**Prompt**
Could you filter the records below and keep only the lines with the word "agent"?

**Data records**
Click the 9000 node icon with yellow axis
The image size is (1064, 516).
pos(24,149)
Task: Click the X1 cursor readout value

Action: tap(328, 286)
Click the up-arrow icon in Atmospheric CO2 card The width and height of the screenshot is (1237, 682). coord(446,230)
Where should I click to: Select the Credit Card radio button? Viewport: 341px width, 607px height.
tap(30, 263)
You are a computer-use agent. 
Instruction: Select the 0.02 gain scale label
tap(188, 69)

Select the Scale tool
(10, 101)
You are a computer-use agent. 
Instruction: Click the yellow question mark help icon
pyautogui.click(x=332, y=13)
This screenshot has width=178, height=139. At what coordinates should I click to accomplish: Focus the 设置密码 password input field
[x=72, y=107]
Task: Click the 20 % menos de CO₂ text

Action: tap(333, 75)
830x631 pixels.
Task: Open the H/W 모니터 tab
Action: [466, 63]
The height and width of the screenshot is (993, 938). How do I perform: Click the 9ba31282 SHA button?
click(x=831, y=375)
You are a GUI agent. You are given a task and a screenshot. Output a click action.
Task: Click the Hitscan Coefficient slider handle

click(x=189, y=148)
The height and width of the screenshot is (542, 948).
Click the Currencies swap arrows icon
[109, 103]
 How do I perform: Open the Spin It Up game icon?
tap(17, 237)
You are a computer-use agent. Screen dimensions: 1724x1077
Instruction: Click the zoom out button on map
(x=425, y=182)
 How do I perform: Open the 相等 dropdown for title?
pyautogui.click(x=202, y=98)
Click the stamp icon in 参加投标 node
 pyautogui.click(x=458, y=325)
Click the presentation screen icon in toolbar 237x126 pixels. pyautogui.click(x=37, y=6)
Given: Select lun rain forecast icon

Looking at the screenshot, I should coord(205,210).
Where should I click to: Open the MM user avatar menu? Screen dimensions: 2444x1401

**Written answer**
You are a computer-use agent. 
You are a computer-use agent. 
You are a GUI agent. You are given a task and a screenshot. Output a click action.
You are a computer-use agent. Screen dimensions: 1724x1077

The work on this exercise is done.